All of this puts considerably more meat on Irenaeus’ words in Against Heresies. Fundamentally, he was making a historical argument when he insisted on apostolic succession: a publicly available record against which theology could be checked. On the other hand, he did not suppose apostolic succession guaranteed agreement on all substantive matters of doctrine and practice in his day. For Irenaeus and most of the early fathers who insist on its importance, tradition basically functions as a guardrail rather than as a wellspring of theological knowledge from which we can draw (see his dogmatic minimalism of AH 1.10.1–3). His theory of apostolic succession only makes sense when we take it as a historically contingent argument rather than an assertion about bishops or presbyters per se. (And notice, what strikes us as a superlatively remote first-century past would not have seemed so distant for Christians in the mid- to late 100s.)

I leave it to readers to ponder what Irenaeus might have made, then, of the Reformation’s debates.


  1. On the historical substance of Irenaeus’ portrayal of Polycarp, see Charles E. Hill, From the Lost Teaching of Polycarp: Identifying Irenaeus’ Apostolic Presbyter and the Author of Ad Diognetum (Tübingen: Mohr Siebeck, 2006).

  2. https://adfontesjournal.com/web-exclusives/plundering-the-romans-irenaeus-history-and-economic-presuppositions/
  3. Early Christian notions of apostolic succession via teachers appear among the Valentinians but also Clement of Alexandria.
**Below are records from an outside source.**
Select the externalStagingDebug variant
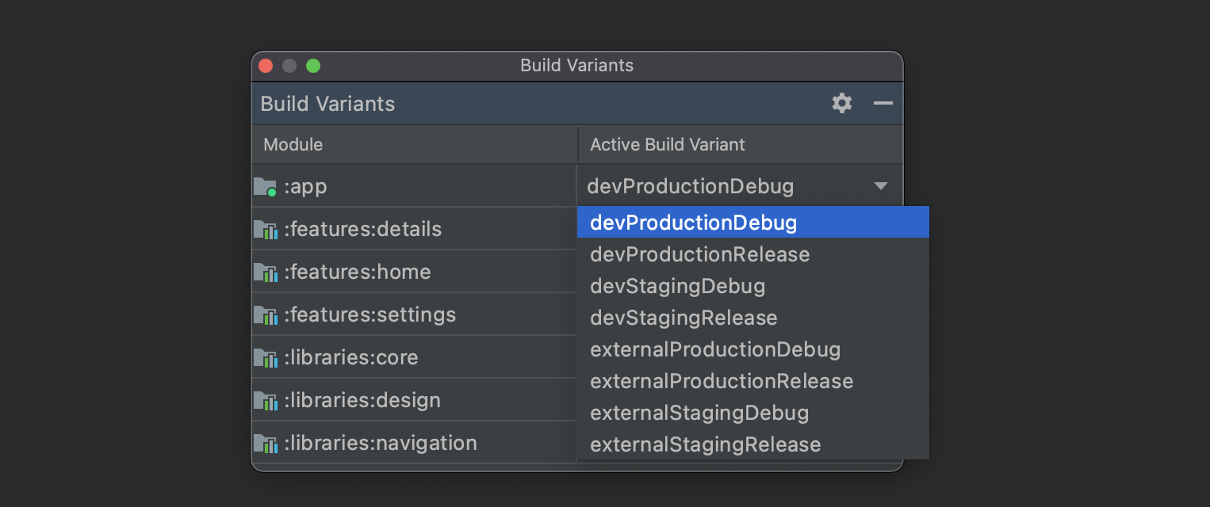This screenshot has height=507, width=1210. [699, 413]
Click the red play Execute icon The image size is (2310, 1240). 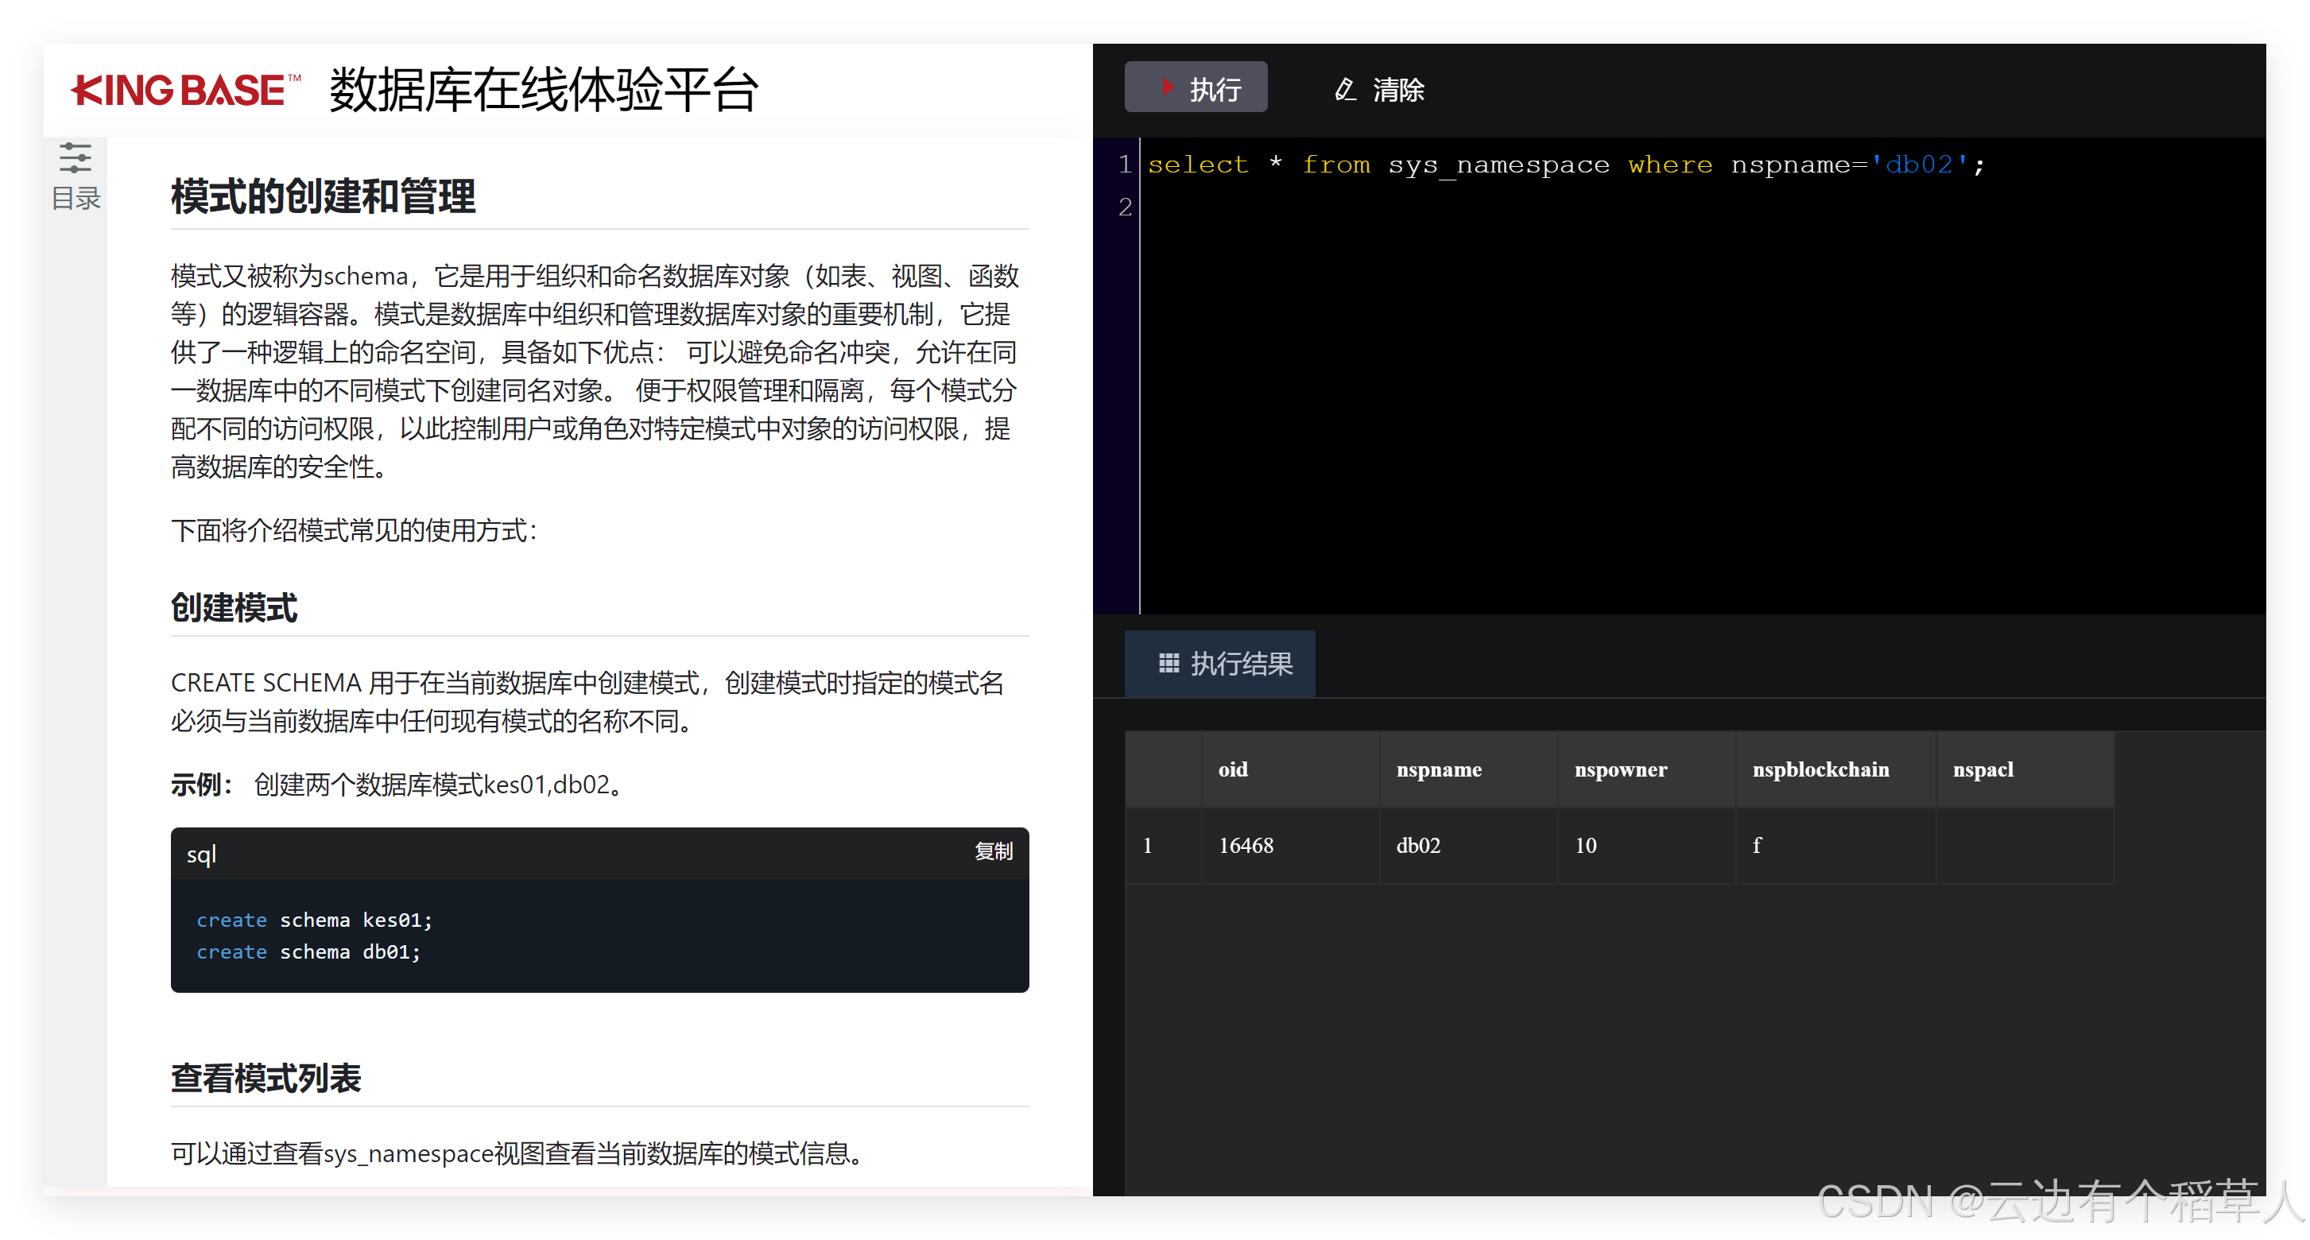(x=1167, y=87)
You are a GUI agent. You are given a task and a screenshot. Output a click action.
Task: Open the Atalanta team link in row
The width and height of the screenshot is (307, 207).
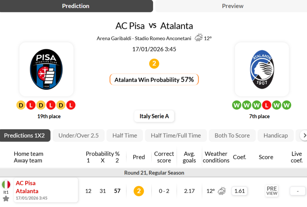click(27, 191)
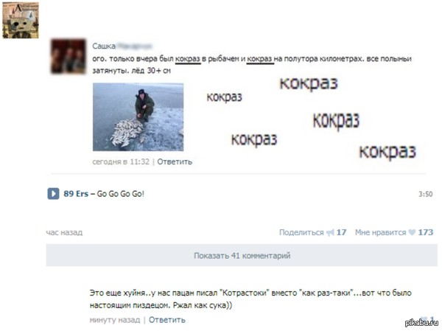Open Сашка's blurred profile photo
Viewport: 442px width, 331px height.
(69, 57)
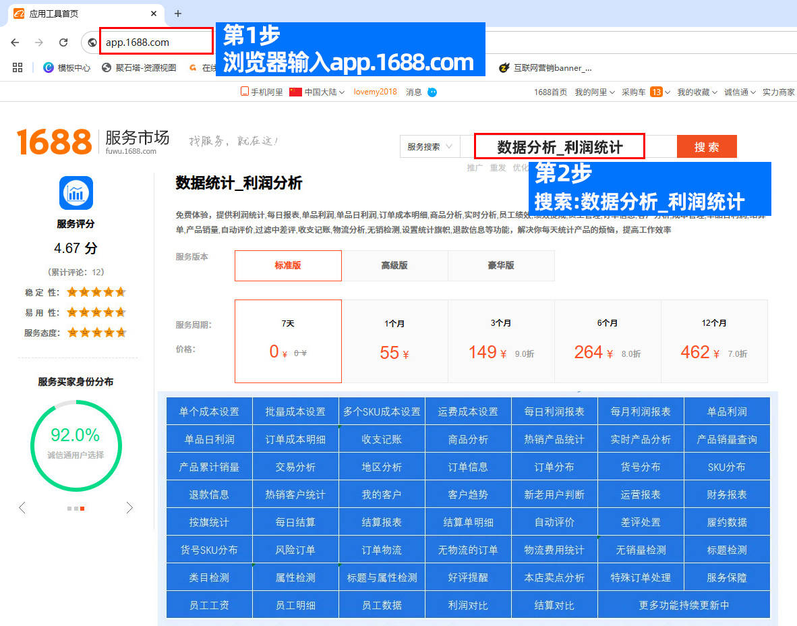Screen dimensions: 797x626
Task: Click the browser back arrow
Action: coord(15,42)
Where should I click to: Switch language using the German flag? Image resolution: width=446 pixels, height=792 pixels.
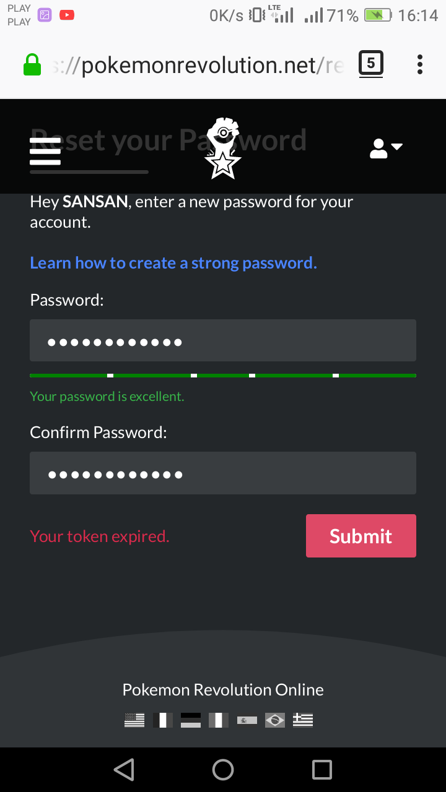191,720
See David Brakke, The Gnostics: Myth, Ritual, and Diversity in Early Christianity (Cambridge, MA: Harvard University Press, 2010), 103, 118, 125–6.
  4. Ecclesiastical History 5.24.9–11, taken from The History of the Church: A New Translation, trans. Jeremy M. Schott (Oakland, California: University of California Press, 2019), 266.
  5. Ecclesiastical History 5.24.16­–7. Schott, 267.